▶ _MATERIAL SUPPLIED_:
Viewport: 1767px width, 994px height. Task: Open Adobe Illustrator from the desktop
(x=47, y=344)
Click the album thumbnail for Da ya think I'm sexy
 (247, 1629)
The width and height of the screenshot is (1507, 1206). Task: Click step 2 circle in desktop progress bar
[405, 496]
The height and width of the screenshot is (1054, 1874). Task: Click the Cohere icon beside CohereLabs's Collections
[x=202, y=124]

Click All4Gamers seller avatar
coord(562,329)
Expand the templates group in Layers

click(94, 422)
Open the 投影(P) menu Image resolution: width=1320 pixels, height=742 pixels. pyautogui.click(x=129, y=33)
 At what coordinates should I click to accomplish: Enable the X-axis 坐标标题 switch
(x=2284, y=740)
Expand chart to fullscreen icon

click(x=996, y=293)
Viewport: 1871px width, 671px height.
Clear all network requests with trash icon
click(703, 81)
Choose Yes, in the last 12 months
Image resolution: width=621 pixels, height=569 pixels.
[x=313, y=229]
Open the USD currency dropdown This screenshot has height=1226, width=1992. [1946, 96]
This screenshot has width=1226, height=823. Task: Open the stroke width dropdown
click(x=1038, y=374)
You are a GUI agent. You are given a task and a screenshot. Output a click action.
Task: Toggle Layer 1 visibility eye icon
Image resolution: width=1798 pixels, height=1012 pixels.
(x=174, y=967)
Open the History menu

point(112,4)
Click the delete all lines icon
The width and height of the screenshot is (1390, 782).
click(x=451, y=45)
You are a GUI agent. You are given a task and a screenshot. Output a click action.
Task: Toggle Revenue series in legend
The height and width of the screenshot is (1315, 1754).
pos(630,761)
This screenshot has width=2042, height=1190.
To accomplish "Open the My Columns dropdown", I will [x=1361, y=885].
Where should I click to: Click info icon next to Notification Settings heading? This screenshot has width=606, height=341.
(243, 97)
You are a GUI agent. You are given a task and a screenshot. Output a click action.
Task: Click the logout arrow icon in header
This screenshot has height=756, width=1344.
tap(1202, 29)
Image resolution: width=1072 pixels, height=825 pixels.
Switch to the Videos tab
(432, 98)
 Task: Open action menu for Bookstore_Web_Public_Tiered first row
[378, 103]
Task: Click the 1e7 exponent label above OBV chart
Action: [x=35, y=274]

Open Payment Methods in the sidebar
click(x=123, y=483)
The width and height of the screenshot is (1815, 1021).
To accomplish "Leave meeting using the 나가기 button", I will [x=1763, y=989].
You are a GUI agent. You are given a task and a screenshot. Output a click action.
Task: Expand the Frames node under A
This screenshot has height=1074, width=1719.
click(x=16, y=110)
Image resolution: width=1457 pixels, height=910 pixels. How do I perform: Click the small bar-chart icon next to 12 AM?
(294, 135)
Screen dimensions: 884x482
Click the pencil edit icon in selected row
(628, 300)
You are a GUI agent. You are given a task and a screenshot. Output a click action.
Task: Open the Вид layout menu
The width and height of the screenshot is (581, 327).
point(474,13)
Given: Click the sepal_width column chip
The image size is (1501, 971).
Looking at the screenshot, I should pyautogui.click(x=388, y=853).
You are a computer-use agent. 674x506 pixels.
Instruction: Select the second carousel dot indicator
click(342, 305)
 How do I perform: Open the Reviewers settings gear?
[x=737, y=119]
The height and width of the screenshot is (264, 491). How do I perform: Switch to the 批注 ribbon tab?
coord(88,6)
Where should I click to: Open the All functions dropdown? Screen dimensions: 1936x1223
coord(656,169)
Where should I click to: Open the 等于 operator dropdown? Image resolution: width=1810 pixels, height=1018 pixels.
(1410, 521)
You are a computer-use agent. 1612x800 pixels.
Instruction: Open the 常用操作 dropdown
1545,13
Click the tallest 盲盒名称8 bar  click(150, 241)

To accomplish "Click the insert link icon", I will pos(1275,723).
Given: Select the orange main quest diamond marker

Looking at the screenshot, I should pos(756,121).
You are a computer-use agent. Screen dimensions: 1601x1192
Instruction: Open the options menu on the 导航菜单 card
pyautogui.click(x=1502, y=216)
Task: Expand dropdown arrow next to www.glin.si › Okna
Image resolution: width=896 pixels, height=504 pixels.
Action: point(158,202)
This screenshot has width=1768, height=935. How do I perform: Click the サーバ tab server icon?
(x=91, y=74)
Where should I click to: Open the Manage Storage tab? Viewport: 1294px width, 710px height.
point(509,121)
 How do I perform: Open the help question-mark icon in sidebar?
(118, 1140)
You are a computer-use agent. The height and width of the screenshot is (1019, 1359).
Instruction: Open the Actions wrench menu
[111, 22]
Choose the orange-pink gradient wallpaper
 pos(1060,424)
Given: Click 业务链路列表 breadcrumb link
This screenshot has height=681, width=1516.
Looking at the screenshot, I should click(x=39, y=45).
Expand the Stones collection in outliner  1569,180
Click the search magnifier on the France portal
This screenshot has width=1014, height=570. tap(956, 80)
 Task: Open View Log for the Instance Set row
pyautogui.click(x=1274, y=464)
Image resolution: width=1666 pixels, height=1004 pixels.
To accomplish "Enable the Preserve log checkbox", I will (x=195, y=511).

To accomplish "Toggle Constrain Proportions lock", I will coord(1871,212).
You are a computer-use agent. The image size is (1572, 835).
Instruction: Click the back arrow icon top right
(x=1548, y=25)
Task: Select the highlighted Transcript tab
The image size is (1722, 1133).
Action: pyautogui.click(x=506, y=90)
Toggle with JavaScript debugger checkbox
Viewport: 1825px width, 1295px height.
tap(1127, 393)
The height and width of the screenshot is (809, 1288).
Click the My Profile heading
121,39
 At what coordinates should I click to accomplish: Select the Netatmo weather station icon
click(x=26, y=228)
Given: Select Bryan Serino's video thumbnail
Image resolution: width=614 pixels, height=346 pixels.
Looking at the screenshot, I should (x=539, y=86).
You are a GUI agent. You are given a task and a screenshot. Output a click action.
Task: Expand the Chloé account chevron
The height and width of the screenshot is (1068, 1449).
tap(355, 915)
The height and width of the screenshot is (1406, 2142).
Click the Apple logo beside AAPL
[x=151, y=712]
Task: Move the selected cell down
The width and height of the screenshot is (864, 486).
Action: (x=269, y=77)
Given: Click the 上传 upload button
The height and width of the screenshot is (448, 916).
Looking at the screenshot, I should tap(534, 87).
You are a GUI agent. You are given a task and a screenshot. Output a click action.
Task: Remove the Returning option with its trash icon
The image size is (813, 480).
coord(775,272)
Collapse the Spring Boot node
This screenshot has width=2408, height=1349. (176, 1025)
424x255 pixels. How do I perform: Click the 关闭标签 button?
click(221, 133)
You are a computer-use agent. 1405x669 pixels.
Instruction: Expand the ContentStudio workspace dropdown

▶ _TASK PROMPT_:
Reproduce every line above containing "will".

▶ _EXERCISE RESPONSE_:
To accomplish "Open the My Columns dropdown", I will [x=1361, y=885].
To accomplish "Leave meeting using the 나가기 button", I will [x=1763, y=989].
To accomplish "Click the insert link icon", I will pos(1275,723).
To accomplish "Enable the Preserve log checkbox", I will (x=195, y=511).
To accomplish "Toggle Constrain Proportions lock", I will coord(1871,212).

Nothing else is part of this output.